PNC, ESG & Florida’s Next Move to Preserve Financial Freedom – Top 3 Takeaways – March 6th, 2023 

  1. If they can do it to Jr. they can do it to you. So last week Donald Trump Jr.’s corporate bank account for MxM News with PNC Bank was closed. The way this was discovered by Jr.? Not by official communication. Not with a heads up it was happening. But rather when a partner in the company went to a PNC branch to make a deposit. Imagine going to your bank to make a transaction and being told your account no longer exists. Fun right? And the closure of MxM’s account was so official, a cashiers’ check with the account balance of approximately $750,000 was being sent to them.
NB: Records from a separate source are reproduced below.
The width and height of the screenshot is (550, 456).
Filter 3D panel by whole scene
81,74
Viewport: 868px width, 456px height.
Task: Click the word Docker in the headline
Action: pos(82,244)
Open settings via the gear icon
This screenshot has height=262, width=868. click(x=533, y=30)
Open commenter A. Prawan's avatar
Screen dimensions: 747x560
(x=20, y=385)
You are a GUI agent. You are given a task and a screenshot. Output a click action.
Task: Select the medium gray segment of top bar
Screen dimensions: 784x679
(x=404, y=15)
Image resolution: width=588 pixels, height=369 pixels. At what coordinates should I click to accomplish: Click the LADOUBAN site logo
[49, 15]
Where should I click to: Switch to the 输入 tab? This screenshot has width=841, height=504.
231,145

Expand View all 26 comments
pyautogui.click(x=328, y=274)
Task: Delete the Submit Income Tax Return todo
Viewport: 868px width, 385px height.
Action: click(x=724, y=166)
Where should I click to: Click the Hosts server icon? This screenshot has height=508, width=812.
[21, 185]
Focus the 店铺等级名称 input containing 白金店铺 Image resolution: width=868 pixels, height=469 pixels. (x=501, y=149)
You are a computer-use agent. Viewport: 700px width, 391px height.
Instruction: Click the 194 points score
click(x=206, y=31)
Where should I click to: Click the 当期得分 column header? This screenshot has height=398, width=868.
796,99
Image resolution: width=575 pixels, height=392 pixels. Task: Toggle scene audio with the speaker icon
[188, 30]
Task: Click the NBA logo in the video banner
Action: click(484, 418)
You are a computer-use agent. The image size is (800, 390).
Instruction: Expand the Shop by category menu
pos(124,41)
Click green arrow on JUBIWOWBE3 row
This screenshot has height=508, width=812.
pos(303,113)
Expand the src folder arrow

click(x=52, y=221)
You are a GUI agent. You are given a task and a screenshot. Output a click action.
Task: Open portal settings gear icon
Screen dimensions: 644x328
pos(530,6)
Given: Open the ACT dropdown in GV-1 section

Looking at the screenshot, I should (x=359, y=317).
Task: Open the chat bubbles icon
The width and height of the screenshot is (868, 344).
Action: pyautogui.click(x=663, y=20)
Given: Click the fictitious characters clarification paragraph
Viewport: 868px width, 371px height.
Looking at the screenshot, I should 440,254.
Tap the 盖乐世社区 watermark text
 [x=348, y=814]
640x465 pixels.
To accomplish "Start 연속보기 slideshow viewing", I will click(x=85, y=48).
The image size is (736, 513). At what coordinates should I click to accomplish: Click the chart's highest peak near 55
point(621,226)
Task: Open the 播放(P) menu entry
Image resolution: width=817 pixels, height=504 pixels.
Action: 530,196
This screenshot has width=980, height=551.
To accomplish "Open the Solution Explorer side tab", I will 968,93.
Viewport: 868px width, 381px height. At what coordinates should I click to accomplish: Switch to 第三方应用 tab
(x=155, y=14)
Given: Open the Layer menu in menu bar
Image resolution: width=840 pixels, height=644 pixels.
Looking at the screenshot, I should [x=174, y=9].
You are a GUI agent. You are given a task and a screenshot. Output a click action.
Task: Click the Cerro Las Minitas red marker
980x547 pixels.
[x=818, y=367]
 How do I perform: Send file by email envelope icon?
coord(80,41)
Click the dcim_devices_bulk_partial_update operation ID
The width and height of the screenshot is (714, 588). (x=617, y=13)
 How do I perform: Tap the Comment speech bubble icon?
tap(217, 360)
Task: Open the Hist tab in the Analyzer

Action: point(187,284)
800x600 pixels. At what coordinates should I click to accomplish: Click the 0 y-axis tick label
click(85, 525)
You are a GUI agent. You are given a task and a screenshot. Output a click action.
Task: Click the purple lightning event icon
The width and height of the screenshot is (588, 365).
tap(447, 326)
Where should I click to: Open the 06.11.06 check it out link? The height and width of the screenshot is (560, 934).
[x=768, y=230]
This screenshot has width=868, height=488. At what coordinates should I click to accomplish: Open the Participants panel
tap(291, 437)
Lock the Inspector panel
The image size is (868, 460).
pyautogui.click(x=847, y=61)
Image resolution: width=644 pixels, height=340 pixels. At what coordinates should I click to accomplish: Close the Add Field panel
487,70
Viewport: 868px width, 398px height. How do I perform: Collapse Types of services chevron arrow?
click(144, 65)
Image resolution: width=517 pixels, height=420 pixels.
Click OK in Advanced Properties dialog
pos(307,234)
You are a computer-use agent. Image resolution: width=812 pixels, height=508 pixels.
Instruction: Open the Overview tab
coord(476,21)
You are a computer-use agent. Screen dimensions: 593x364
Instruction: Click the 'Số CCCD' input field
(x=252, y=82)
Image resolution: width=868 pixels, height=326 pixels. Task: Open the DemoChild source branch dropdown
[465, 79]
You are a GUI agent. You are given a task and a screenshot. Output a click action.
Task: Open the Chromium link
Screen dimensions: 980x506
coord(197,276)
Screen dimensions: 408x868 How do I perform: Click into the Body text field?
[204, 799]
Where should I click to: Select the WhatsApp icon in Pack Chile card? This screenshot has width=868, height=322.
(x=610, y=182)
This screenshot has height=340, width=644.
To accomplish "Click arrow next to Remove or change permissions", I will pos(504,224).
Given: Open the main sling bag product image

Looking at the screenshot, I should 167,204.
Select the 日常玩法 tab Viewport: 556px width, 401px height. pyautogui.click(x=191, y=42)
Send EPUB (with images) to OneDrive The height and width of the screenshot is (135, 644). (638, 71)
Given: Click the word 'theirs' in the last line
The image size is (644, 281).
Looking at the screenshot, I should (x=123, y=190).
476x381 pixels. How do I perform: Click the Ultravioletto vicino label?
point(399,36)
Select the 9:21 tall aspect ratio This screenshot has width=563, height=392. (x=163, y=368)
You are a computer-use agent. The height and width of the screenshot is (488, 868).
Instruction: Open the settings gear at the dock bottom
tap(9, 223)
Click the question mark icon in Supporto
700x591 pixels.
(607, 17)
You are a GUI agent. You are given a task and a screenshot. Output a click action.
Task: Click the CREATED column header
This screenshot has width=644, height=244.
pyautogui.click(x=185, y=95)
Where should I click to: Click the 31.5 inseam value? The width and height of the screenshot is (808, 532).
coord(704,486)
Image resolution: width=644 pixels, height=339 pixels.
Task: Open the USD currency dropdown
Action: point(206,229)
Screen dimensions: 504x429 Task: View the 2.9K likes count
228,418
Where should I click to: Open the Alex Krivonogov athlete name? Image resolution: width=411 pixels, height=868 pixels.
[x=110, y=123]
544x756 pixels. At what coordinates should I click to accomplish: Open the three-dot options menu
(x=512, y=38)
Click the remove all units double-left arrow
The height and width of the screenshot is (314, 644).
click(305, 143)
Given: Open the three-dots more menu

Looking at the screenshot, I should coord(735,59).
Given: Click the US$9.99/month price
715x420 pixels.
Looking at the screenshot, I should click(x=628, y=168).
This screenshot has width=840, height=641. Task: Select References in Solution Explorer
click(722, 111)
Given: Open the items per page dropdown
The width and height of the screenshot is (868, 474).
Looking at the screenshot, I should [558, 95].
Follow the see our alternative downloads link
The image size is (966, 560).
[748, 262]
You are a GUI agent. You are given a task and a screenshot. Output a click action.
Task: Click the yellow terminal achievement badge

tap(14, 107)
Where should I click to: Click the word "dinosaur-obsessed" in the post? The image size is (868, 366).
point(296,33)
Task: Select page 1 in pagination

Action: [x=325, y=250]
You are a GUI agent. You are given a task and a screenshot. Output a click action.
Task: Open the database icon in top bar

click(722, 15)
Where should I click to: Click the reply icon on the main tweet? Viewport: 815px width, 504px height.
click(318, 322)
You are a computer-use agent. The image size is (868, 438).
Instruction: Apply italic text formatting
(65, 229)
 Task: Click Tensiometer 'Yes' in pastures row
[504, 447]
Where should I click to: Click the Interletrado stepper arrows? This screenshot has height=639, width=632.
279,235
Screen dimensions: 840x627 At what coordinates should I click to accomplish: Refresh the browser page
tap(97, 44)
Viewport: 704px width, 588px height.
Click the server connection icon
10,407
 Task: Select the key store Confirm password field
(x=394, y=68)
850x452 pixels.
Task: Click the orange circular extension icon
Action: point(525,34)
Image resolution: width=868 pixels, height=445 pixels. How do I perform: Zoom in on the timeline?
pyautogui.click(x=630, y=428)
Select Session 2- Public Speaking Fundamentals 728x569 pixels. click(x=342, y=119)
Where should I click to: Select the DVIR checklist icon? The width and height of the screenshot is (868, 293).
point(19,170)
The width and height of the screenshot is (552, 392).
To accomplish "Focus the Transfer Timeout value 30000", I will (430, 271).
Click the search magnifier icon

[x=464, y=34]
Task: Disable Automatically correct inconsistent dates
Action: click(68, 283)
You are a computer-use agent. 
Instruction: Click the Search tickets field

When a representative for Jr.’s company inquired as to the reason, PNC cited a clause in their terms and conditions allowing them to do so at any time without reason. Now is this type of policy common among banks? Yes. Are accounts regularly closed by PNC and other banks with little or no advance notice? Yes. But is there causation? Always. You might imagine that given that a bank is in the business of transacting in money, they tend to want as much of it deposited with them as possible. This isn’t complicated. So, when accounts are abruptly closed there’s always a reason. Here are the eight most common. 1) Dormant accounts, 2) Zero Balance, 3) Bounced checks/overdrawn accounts, 4) Excessive transfers between accounts 5) Identity theft, 6) Criminal conviction 7) High risk businesses (historically businesses which may be legal at the state level but not federally IE medical marijuana) 8) Material changes at a bank (IE merger, bankruptcy, etc.). None of those applied in the case of MxM. So what happened here?  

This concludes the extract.